Provided passage
----------------

This paper will summarise Zach Leggett’s points of view on the Darroux case, based on his article “Theft: appropriation through submitting false claims? Darroux v R”. The key arguments outlined by the author will be identified and then critically analysed. For this purpose, the facts of the cases of Gomez and Hinks will be summarised briefly, and by emphasizing the similarities and differences, their decisions will be compared with the judgment in the Darroux case. Both narrow and wide approaches taken in various cases of the Court of Appeal (CA) will be contrasted by analysing the reasons for the judgment in Darroux. Then the differences between theft and fraud will be explained, along with the policy discussions when the Fraud Act was introduced. The issues presented where there were convictions for cases that should have been fraud rather than theft will be analysed, concentrating on why remoteness is important to distinguish them. It will pinpoint the reasons why the prosecution should charge the correct way to avoid issues with convictions. Also, the leading case R v Preddy will be summarized concentrating on the problems created by this decision. Another leading case, R v Williams will be contrasted accentuating on how this decision remedies the problem created by the decision in Preddy. The essay will discuss Catherine Elliot’s views in her article “Theft: appropriation and remoteness”, and focus on the reasons why the decision in R v Williams closed off some of the problematic loopholes created in Preddy. The judgment of the Court of Appeal in the Darroux case will be analyzed with a focus on why it departed from the decision in R v Williams and what is the difference between the two decisions. The opinion of the author of this essay will be expressed all the way through the paper while comparing it to the points of view of the authors of the legal articles subject to this analysis.

----------------

Provided records
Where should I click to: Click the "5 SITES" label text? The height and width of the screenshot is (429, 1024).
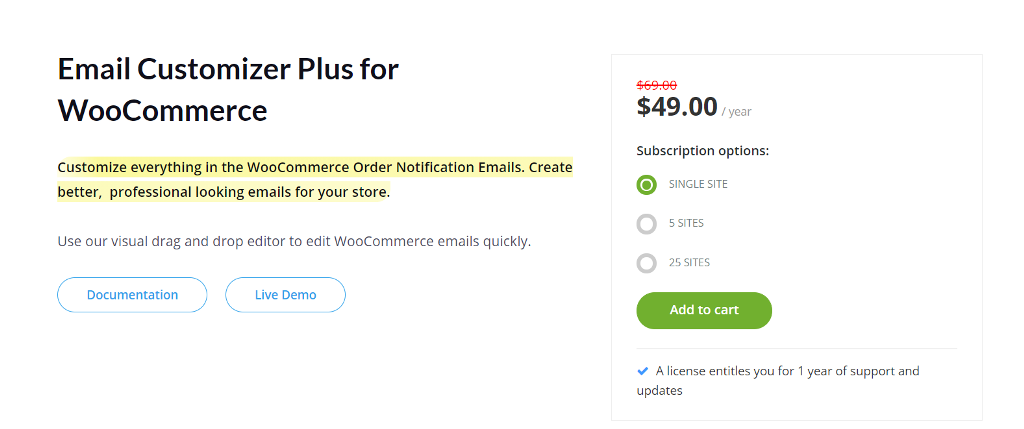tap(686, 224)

----------------

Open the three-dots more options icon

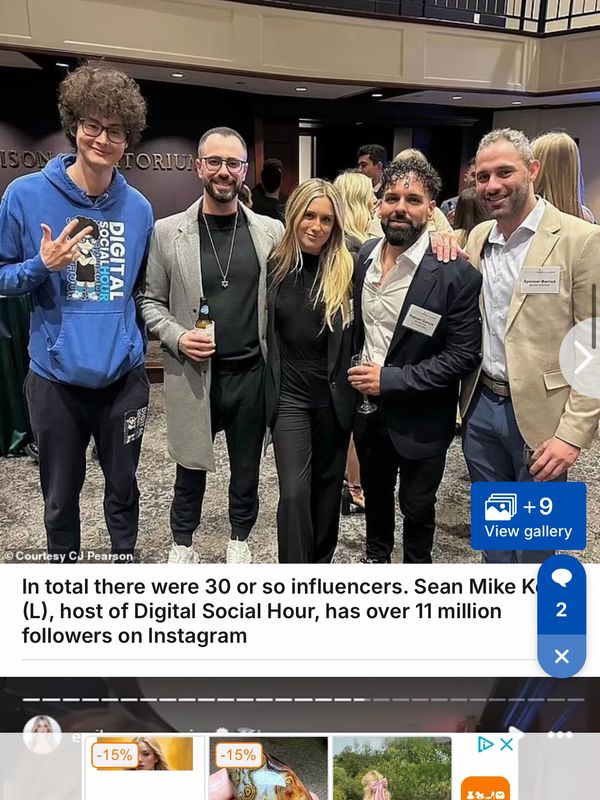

----------------

Requirements
(a) Answer these questions about the essay introduction on the Darroux case, one line each:
(i) What is the title of Zach Leggett's article?
(ii) Which two cases will have their facts summarized for comparison with the Darroux judgment?
(iii) What is the title of Catherine Elliot's article?
(b) Summarize the essay introduction on the Darroux case in two sentences.

Solved problems
(a)
(i) "Theft: appropriation through submitting false claims? Darroux v R"
(ii) Gomez and Hinks
(iii) "Theft: appropriation and remoteness"

(b) The paper summarizes and critically analyzes Zach Leggett's views on Darroux v R, comparing that judgment with the cases of Gomez and Hinks and contrasting narrow and wide approaches taken by the Court of Appeal. It also explains the differences between theft and fraud, examines R v Preddy, R v Williams and Catherine Elliot's article, and analyzes why the Court of Appeal in Darroux departed from R v Williams.